The tasks:
a) Write out the part of the passage about teaching objects in IDL starting at "I'm not exactly" and ending at "class I teach.".
b) In the passage about teaching objects in IDL, how long does it take to teach the basics of object programming?
c) Proceed with the passage about teaching objects in IDL from the point where it stops.

Document:

━━━━━━━━

I'm not exactly sure why people are afraid of objects.
Certainly the basics of object programming can be taught
in half a day. I make sure I include at least this much time
in any IDL programming class I teach.
And while it is true that a library of objects makes application
development MUCH easier, I know for a fact that half a day is
enough to get a number of people hooked for good! Objects can
be that powerful. Even simple objects. (Rob Dimeo got turned on
over dinner one night, for goodness sake! I didn't even have to
draw any diagrams.)
> I think teaching objects will be always nearly the same as teaching of
> writing library routines. In objects there is quite no difference between
> this. But normally we try to teach people to use idl dependent on the idl
> commands because they work in very different places with several of
> different problems.

━━━━━━━━

Entries:
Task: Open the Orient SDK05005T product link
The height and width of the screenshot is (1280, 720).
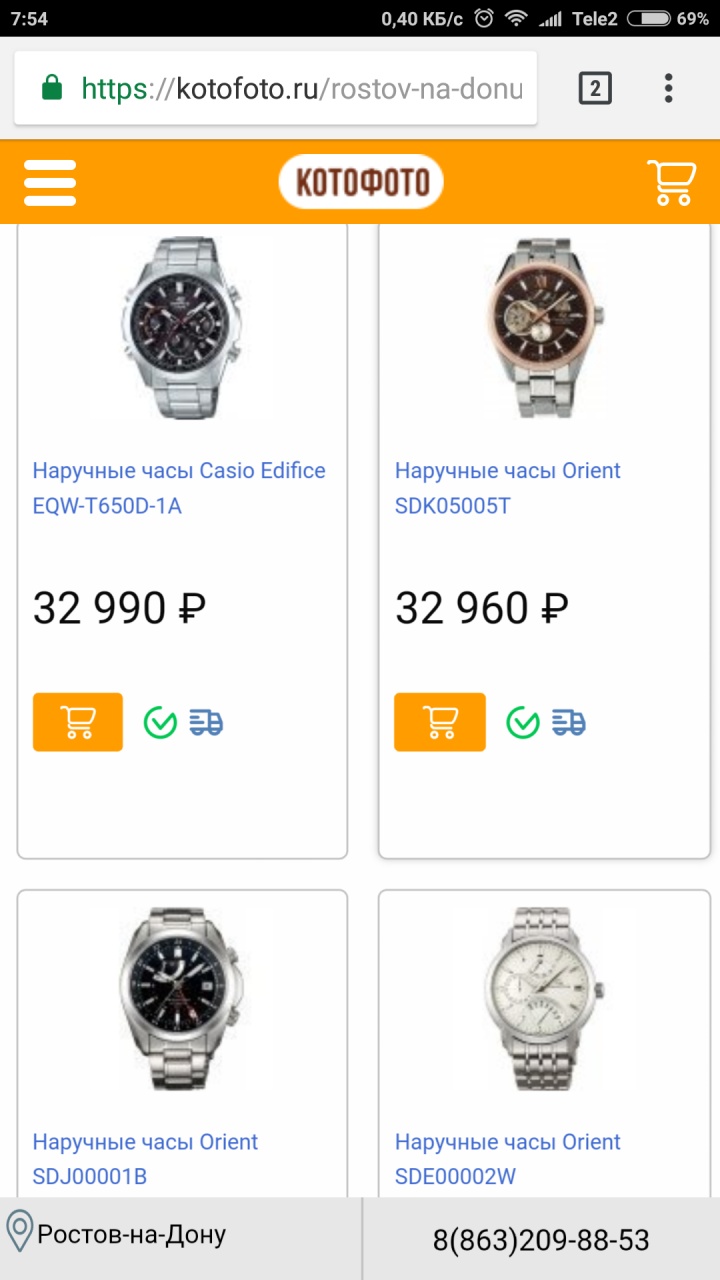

━━━━━━━━

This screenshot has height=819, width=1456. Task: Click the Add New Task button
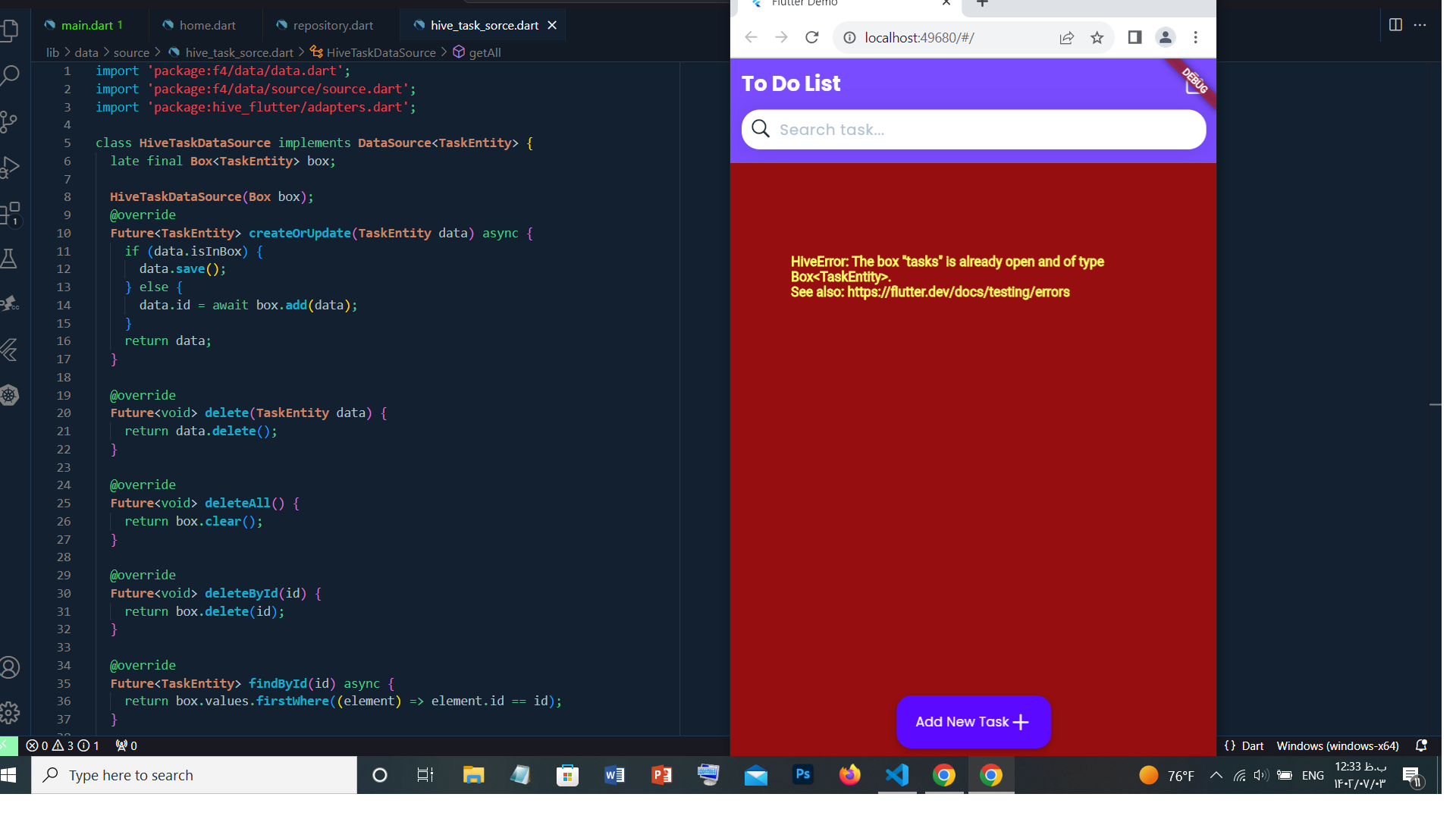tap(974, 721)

━━━━━━━━

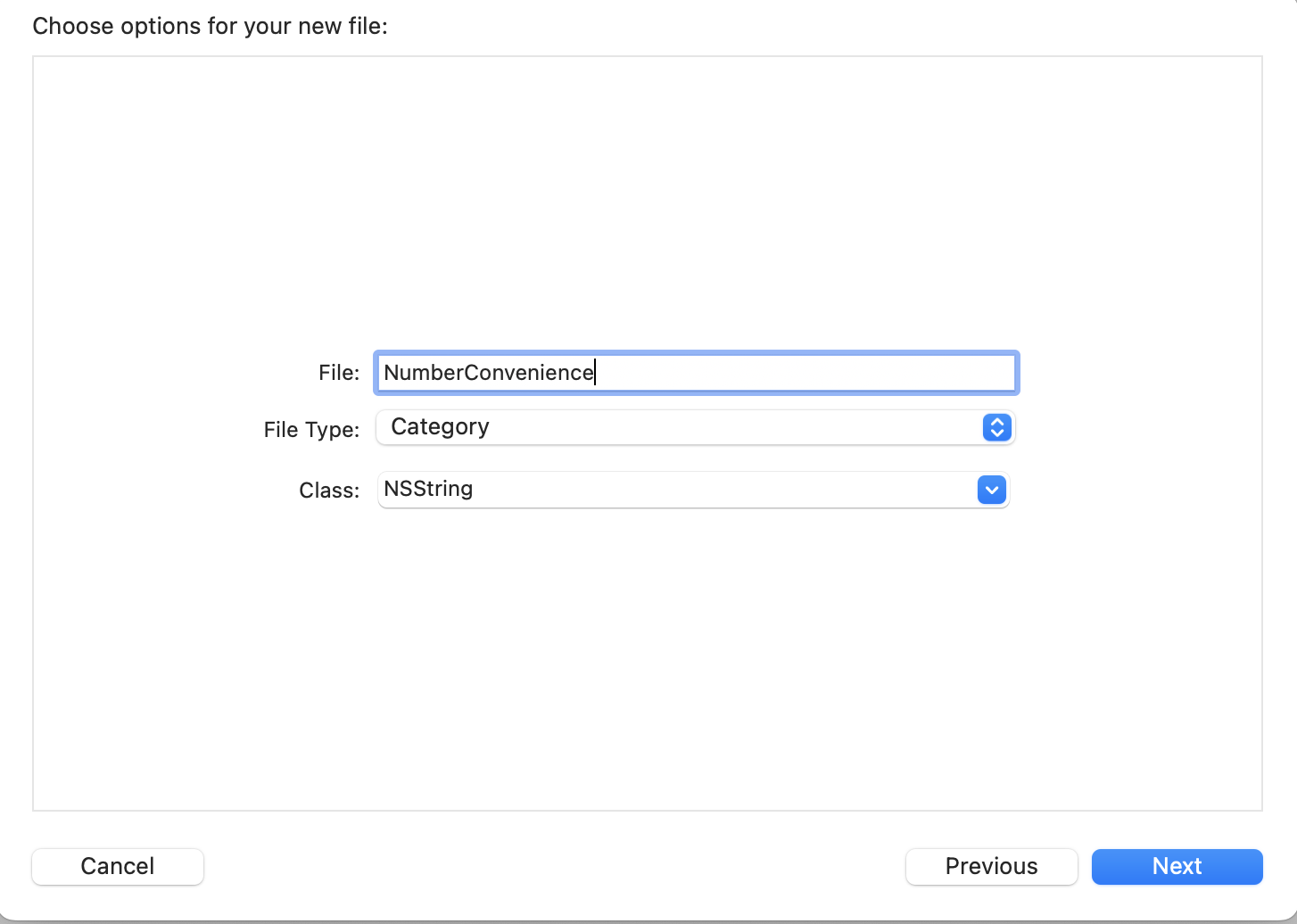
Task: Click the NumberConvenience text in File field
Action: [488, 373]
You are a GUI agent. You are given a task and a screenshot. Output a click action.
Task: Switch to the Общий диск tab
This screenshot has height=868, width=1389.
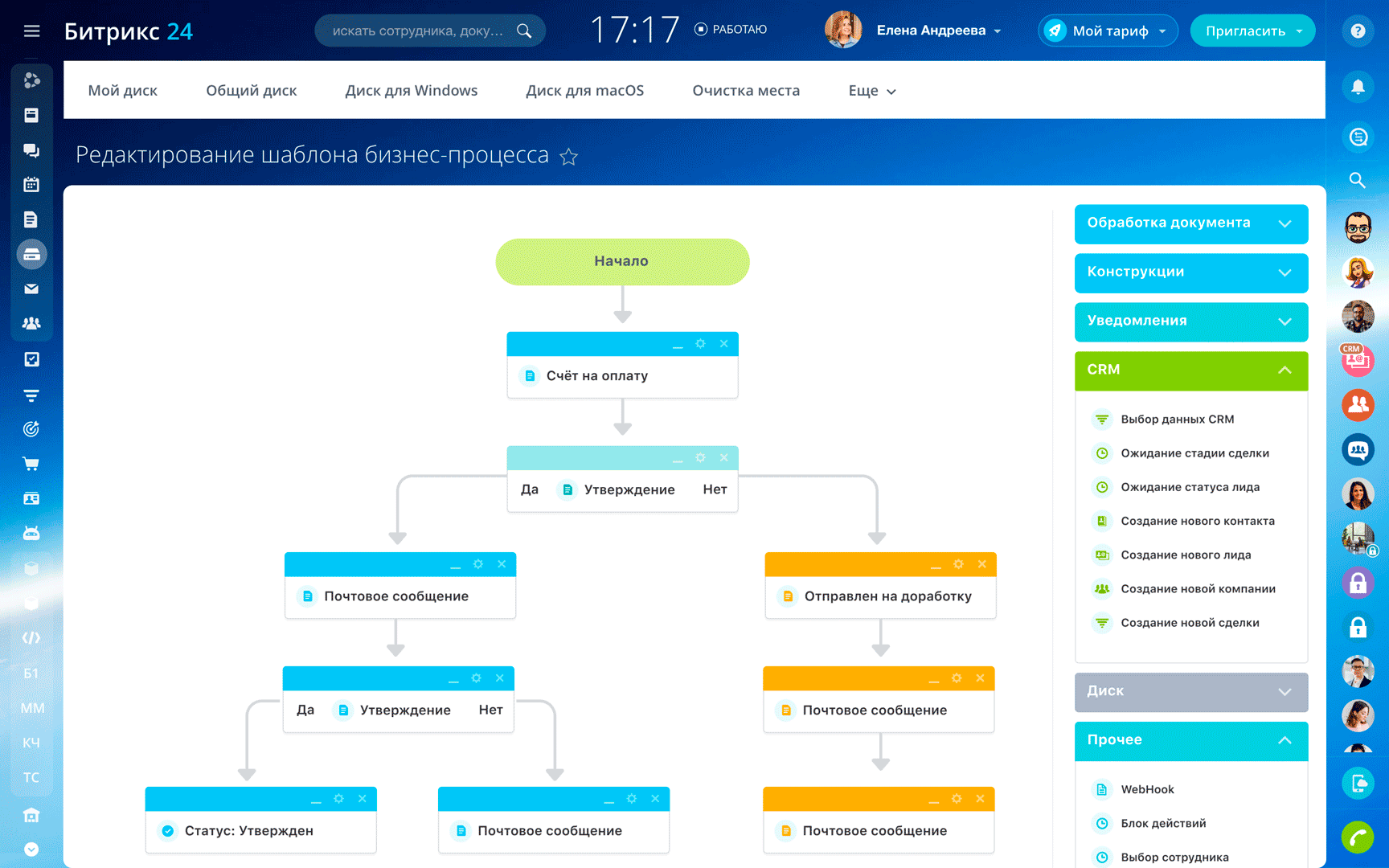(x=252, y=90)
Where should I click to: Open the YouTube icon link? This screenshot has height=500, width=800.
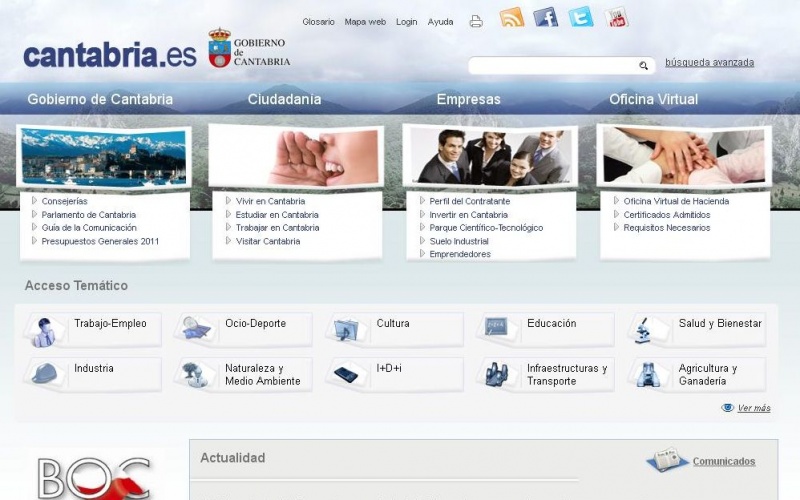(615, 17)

━━━━━━━━

Answers to the exercise:
a)
I'm not exactly sure why people are afraid of objects.
Certainly the basics of object programming can be taught
in half a day. I make sure I include at least this much time
in any IDL programming class I teach.

b) Half a day.

c)
IDL courses are probably the wrong place to try to solve
everyone's problems. I'm happy if I can get people excited
enough about IDL that they want to go out and learn more
about it on their own. It is not unusual, though, for people
to complain to me after a class about the work they have ahead
of them. Sometimes they want to go back home and re-write *all*
their IDL programs!
I don't usually recommend that. Programming evolves like everything
else. I'm satisfied if the programs I write tomorrow are better than
the ones I wrote yesterday. If you know about objects and are not
completely frightened of the words "object programming", then objects
will naturally find a way into your programs. You can't keep them
out. :-)
> But I believe it is very hard to teach a beginner the clever usage of
> objects in idl with the momentanly existing objects.
Oh, I guess "clever" is in the eye of the beholder. Objects
seduce you (at least if you have a bit of imagination) into being
*too* clever. I think you write better objects if you are a bit
of a dullard. Probably why my library works so well. :-)
> I hope this discussion helps to form an opinion how we should proceed
> teaching the next classes.
Not learning about objects in an IDL programming course is
like taking a woodworking course and skipping the bit about
the dovetail saw. Yes, you can make boxes. They just won't
be as beautiful.
Cheers,
David
--
David W. Fanning, Ph.D.
Fanning Software Consulting, Inc.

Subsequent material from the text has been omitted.